_INPUT DATA_:
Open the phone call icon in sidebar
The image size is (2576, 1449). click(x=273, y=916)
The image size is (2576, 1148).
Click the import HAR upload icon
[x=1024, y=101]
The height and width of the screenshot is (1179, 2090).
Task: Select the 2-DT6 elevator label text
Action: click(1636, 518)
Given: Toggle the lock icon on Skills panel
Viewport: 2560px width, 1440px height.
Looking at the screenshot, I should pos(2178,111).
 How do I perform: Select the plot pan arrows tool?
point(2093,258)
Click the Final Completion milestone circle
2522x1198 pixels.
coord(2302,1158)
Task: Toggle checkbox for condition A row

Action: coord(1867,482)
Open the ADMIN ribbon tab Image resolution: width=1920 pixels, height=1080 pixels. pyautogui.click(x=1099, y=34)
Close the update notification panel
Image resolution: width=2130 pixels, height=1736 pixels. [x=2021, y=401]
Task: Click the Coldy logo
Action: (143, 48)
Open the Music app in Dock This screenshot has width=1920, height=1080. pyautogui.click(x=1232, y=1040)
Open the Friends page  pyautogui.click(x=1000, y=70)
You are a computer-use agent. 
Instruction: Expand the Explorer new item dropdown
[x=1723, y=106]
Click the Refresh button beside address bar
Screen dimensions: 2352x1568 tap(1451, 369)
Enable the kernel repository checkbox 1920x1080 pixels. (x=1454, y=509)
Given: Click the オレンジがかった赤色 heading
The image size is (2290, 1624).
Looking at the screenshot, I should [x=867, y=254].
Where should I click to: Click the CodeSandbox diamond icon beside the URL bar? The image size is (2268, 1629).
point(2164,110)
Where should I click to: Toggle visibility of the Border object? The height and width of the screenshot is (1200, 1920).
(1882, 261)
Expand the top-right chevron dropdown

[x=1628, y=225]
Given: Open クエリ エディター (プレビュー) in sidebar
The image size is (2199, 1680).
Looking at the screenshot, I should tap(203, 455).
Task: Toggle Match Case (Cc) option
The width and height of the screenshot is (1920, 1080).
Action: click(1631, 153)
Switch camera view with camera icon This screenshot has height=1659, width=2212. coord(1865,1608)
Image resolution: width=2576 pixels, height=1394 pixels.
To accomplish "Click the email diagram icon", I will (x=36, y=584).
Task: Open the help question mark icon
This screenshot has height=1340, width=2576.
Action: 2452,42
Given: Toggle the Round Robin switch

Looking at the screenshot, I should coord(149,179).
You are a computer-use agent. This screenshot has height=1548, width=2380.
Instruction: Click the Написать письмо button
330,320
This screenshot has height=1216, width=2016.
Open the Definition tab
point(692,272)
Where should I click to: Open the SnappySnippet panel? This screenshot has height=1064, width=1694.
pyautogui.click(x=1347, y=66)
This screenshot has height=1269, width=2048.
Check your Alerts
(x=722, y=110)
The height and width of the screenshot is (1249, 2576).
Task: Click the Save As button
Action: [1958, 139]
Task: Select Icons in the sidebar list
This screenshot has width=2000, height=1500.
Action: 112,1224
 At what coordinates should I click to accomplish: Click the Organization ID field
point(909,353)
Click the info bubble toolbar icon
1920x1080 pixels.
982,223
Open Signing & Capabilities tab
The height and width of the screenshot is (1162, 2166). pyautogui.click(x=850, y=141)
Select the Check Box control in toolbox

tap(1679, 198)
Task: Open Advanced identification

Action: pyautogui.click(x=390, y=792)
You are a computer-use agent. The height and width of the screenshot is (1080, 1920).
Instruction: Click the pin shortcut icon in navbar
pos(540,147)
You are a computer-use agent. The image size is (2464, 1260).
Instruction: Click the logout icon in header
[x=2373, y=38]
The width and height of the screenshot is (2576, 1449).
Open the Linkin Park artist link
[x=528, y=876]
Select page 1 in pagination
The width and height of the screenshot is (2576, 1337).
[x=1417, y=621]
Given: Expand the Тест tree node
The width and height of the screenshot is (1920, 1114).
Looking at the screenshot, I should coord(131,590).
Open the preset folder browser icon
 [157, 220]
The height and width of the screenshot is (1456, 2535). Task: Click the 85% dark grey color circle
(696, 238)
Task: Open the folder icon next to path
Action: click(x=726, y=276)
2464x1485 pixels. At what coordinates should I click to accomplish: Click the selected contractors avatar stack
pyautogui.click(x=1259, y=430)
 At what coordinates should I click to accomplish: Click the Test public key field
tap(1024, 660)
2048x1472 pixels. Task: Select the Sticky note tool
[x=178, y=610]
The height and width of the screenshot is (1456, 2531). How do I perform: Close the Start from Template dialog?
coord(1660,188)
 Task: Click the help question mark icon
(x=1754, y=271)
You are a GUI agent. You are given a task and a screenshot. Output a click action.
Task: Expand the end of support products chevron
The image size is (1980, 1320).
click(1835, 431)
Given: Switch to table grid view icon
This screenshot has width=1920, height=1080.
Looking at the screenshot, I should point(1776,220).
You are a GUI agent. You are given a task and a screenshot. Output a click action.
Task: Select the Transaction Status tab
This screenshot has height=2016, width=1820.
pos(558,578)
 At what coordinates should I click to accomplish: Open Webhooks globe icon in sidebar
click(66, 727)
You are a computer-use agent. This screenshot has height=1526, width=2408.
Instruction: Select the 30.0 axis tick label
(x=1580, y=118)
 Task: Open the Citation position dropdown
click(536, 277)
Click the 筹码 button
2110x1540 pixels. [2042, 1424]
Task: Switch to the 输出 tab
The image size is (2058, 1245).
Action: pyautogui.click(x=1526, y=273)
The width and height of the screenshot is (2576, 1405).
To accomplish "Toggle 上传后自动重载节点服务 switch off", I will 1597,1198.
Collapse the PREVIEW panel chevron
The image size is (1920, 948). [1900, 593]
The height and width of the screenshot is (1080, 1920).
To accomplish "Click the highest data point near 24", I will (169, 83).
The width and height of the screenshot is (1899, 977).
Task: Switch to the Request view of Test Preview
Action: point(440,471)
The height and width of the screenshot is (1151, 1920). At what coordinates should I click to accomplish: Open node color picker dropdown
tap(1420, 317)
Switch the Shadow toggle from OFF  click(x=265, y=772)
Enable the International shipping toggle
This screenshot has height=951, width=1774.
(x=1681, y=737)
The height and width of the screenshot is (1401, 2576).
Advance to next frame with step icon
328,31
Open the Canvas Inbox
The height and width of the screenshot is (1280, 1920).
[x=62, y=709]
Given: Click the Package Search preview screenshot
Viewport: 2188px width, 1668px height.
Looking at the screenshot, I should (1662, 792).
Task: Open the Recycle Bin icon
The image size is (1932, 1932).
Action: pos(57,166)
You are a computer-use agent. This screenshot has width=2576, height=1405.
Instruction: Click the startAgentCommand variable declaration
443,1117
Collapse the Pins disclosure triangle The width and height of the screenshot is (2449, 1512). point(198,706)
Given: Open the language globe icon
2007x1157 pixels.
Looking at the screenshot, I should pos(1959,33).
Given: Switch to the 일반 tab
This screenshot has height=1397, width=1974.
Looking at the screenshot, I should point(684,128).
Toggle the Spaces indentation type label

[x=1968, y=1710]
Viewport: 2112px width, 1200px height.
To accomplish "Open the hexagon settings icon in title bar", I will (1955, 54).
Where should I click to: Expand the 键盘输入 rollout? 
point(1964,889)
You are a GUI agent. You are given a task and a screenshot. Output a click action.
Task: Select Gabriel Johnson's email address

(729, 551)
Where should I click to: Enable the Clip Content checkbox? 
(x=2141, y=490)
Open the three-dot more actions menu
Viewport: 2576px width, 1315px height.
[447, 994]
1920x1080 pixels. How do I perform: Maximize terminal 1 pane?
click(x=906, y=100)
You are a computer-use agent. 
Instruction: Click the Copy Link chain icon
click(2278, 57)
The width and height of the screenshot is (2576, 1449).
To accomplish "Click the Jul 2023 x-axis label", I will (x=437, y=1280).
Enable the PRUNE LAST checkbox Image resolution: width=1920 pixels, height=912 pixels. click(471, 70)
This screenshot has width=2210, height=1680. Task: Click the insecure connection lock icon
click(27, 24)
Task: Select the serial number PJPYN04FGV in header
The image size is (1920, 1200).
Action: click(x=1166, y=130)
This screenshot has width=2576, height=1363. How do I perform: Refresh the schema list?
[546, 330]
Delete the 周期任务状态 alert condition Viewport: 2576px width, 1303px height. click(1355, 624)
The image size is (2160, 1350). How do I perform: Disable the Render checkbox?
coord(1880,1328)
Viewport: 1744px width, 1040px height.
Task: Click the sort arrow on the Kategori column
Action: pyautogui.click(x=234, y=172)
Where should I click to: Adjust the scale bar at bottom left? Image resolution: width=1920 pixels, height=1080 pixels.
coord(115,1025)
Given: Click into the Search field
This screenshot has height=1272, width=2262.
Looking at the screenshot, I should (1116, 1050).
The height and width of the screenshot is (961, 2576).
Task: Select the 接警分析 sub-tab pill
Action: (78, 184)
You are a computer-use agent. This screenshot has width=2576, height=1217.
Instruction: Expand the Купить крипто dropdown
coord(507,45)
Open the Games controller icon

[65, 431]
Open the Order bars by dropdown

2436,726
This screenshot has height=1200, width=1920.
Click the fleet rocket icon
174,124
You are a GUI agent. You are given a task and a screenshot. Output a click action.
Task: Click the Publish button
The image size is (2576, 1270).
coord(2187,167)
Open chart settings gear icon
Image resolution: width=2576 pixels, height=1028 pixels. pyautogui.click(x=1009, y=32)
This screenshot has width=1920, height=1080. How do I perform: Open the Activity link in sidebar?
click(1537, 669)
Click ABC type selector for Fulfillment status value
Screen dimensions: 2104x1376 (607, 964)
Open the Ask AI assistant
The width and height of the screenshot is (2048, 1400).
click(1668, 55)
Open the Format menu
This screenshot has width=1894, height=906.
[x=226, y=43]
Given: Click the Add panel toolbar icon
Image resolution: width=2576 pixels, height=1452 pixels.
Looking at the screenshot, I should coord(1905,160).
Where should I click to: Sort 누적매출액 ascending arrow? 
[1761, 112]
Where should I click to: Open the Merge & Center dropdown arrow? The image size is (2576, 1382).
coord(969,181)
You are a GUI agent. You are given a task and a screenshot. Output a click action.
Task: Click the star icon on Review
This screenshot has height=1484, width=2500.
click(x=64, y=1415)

_WORK TO BE COMPLETED_: The stretch of entries above that starts with the line containing "The width and height of the screenshot is (1920, 1080)." and goes on through the line containing "Task: Open the help question mark icon" is to be transcribed exactly, and no other line is to be transcribed.

_EXERCISE SOLUTION_:
The width and height of the screenshot is (1920, 1080).
Action: click(1631, 153)
Switch camera view with camera icon This screenshot has height=1659, width=2212. coord(1865,1608)
Image resolution: width=2576 pixels, height=1394 pixels.
To accomplish "Click the email diagram icon", I will (x=36, y=584).
Task: Open the help question mark icon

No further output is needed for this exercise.